# Article about flying with your pet



## Bonnie's Mommie (Mar 2, 2006)

What to Know When Traveling With Your Pet - Practical Traveler - NYTimes.com


----------



## Bibu (Jun 3, 2010)

Give your pet its own vacation???  My vacation would never be complete without Bibu! Maybe that is just me (and some others here on SM!) 
I'll have to check the JetPaws program. Its sounds interesting. Thanks for the article Linda.


----------



## Snowbody (Jan 3, 2009)

Good article Linda. Thanks! Boy $500 RT? Yikes.:w00t:


----------



## edelweiss (Apr 23, 2010)

Great article Linda. Thanks for posting!


----------



## pammy4501 (Aug 8, 2007)

At $500 I would just buy my dog a seat!


----------



## plenty pets 20 (Jul 8, 2006)

Can you just buy them a seat?? Hope would have been so much happier and could just lay in her Serpa bag like she did in the airport.

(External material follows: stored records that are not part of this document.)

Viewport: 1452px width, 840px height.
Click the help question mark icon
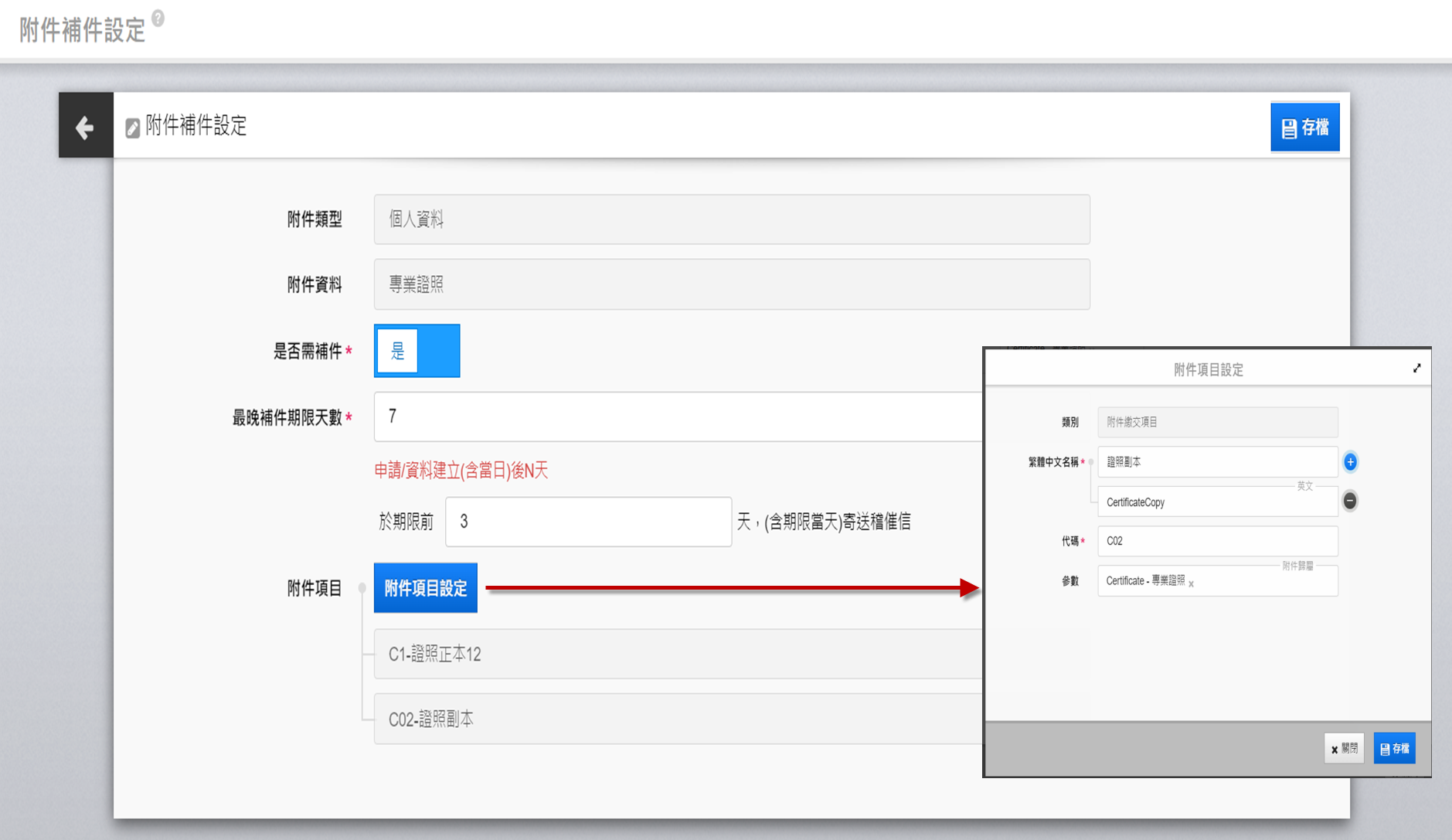[158, 18]
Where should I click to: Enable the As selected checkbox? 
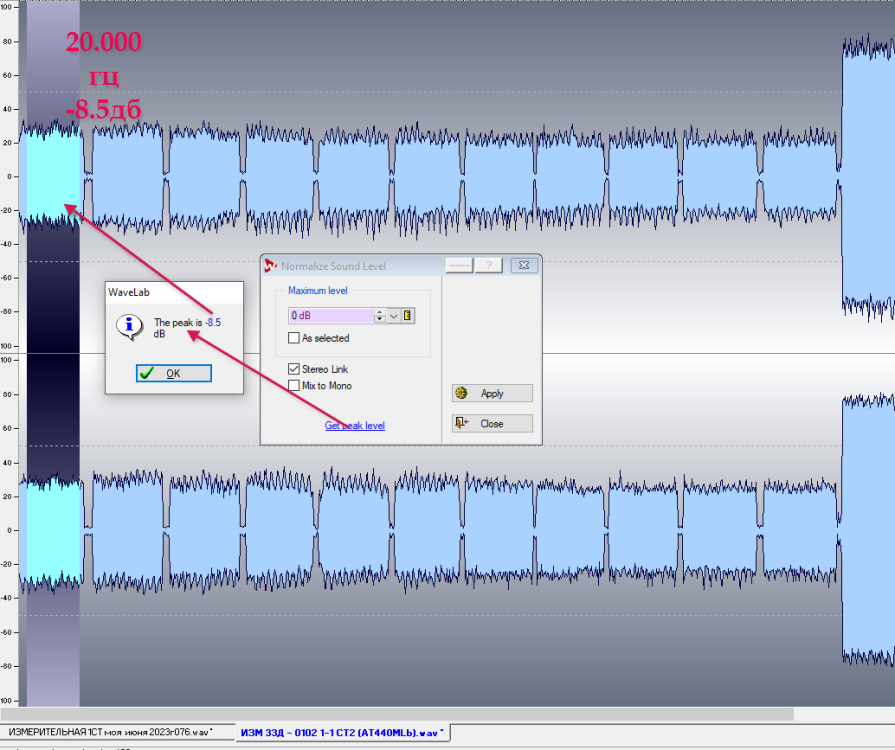[294, 339]
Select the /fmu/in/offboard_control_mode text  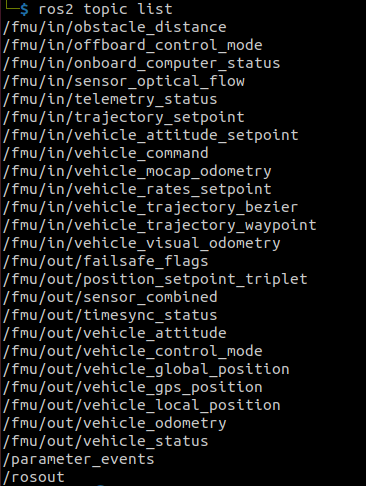click(x=133, y=45)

I bet they wont let you though.


----------



## michellerobison (Dec 17, 2009)

I fly American they have th elargest underseat storage and carrier requirements. They charged me $125 each way,which I think is a rip off considering it was half what I paid to sit in a seat. They were nice though and I was allowed to take my two fluffs out as long as it didn't bother passengers....


----------



## Lacie's Mom (Oct 11, 2006)

Linda -- thanks for sharing the article.


----------